I rarely ask why parents of a child with cerebral palsy would hesitate to contact a specialist firm such as Fieldfisher, but when I do, I am surprised to hear that what generally puts people off is the fear of being landed with a significant bill for legal fees.

Like most reputable specialist medical negligence firms, the team at Fieldfisher is happy to talk to families free of charge to explore whether they may be able to make a medical negligence claim. If there is something to investigate, we use the mechanism of a CFA (Conditional Fee Agreement, otherwise known as 'no win no fee' agreement) to explore the facts further, instruct specialist medical experts and advise if there is a case.

Some firms do still offer Legal Aid (available to children who sustained a brain injury at or around birth) but many do not, choosing instead to offer equivalent or better service using the CFA mechanism. We choose not to use Legal Aid funding, since the alternative allows our specialist clinical negligence legal team greater freedom to select experts without the restrictions of Legal Aid, which allows cases to progress smoothly and more quickly.

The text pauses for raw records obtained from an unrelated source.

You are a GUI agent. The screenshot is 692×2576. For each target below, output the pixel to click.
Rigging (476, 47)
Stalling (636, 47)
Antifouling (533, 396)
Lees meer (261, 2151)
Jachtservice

Once up and running, a successful claim can fundamentally improve the support a family can offer their child to help them fulfil their potential. In one of the team's current cases, where there was an admission of negligence but it was too early to predict exactly what future care the child would need, access to interim payments meant a property was purchased to be adapted to suit the child's needs.

Such accommodation can include provision of additional living space for carers, therapy and a larger floor area to accommodate a wheelchair, creating the right environment for the child to flourish. Interim funds also pay for specialist therapies that make a big difference to the child's life. A simple conversation with a lawyer can in many instances have a hugely positive impact on a family's future.